How do you use the midpoint rule to approximate the integral #-3x-8x^2dx# from the interval [-1,4] with #n=3#?

Question

Elijah Abram · Accepted Answer

Divide the interval #[-1,4]# into #3# equal width strips.
Find the mid point of each strip and evaluate #f(x)# at that point.
Multiply #f#(strip midpoint#)  xx #strip-width# to get strip area.
Add the strip areas to get approximation of integral. If #[-1,4]# is divided into #3# equal strips then each strip will be
#5/3# wide.

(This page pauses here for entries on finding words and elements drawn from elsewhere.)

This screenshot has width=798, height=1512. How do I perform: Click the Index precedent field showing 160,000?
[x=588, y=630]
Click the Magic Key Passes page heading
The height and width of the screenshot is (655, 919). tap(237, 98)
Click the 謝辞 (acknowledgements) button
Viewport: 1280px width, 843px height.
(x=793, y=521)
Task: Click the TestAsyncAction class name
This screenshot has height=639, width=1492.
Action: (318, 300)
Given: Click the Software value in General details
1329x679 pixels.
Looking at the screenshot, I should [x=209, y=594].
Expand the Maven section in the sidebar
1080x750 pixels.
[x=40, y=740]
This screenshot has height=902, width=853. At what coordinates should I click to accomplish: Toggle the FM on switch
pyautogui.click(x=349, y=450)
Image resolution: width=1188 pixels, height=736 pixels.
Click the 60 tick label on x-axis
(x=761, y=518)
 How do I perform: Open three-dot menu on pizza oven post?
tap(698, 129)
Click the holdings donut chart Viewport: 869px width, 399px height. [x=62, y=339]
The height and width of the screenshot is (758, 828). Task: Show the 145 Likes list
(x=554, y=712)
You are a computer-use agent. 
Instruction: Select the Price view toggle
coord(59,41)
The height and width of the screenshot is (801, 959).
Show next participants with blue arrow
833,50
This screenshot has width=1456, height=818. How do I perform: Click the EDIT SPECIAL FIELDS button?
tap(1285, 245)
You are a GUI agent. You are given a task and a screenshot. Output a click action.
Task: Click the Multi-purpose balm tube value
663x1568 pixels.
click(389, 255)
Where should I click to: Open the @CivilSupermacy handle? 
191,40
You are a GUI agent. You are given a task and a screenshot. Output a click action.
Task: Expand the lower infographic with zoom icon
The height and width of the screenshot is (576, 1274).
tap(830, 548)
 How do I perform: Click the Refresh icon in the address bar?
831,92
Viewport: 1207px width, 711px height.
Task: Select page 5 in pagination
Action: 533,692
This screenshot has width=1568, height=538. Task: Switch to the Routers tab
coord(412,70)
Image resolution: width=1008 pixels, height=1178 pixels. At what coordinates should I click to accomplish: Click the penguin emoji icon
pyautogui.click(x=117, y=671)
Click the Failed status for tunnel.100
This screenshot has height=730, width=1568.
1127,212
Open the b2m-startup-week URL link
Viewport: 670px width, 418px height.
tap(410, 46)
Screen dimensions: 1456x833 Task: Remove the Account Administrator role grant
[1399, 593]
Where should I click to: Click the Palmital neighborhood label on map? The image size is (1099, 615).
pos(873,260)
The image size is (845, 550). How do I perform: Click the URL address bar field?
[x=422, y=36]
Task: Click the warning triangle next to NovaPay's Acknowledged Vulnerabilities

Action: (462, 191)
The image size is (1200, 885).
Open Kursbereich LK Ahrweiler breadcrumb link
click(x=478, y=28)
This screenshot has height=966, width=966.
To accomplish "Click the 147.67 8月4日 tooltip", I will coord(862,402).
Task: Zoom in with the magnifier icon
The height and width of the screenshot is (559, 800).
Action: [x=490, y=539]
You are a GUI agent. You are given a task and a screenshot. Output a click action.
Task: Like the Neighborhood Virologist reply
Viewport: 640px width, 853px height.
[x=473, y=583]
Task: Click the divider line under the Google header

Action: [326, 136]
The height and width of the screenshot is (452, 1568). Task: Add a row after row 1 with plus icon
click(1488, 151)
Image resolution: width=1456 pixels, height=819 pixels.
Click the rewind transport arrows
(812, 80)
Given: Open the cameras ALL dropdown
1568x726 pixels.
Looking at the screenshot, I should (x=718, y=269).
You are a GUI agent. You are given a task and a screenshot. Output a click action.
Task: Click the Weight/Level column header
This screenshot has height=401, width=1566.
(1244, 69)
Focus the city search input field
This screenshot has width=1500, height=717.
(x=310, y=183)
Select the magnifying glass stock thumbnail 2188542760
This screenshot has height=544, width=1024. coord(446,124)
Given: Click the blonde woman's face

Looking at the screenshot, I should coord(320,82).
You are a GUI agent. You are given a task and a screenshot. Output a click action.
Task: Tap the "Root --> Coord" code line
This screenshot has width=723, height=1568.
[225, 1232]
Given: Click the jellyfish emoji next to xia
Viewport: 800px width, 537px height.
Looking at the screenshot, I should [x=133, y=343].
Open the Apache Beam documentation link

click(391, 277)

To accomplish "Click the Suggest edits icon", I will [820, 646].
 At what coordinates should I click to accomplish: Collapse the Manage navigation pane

The strip mid points will be at
#-0.1667, 1.5,# and # 3.1667# #f(x) = - 3x - 8x^2#
#f(#midpoint of first strip#) = f(-0.1667) = 0.2778#
#f(#midpoint of second strip#) = f(1.5) = - 22.5#
#f(#midpoint of third strip#) = f(3.1667) = - 89.722# Area of first strip #= 0.2778 xx 5/3 = 0.4630#
Area of second strip #= (- 22.5) xx 5/3 = -37.5#
Area of third strip #= (- 89.722) xx 5/3 = -149.537 Total area of strips
#0.4630 + (-37.5) + (-149.537)#
# = - 186.524#
which is our approximation for the integral

Ezekiel Alexander · Answer

undefined To use the midpoint rule to approximate the integral $-3x - 8x^2 \, dx$ from the interval $[-1, 4]$ with $n = 3$, follow these steps:

1. Determine the width of each subinterval: 
   $ \Delta x = \frac{b - a}{n} = \frac{4 - (-1)}{3} = \frac{5}{3} $.

2. Identify the midpoints of each subinterval:
   $ x_1 = -1 + \frac{\Delta x}{2} = -1 + \frac{5/3}{2} = -\frac{1}{3} $,
   $ x_2 = -\frac{1}{3} + \frac{5}{3} = \frac{4}{3} $,
   $ x_3 = \frac{4}{3} + \frac{5}{3} = 3 $.

3. Evaluate the function at each midpoint:
   $ f(x_1) = -3(-1/3) - 8(-1/3)^2 $,
   $ f(x_2) = -3(4/3) - 8(4/3)^2 $,
   $ f(x_3) = -3(3) - 8(3)^2 $.

4. Calculate the sum of these function values multiplied by the width of each subinterval:
   $ \text{Approximation} = \Delta x \left[ f(x_1) + f(x_2) + f(x_3) \right] $.

5. Simplify the expression to find the numerical approximation of the integral.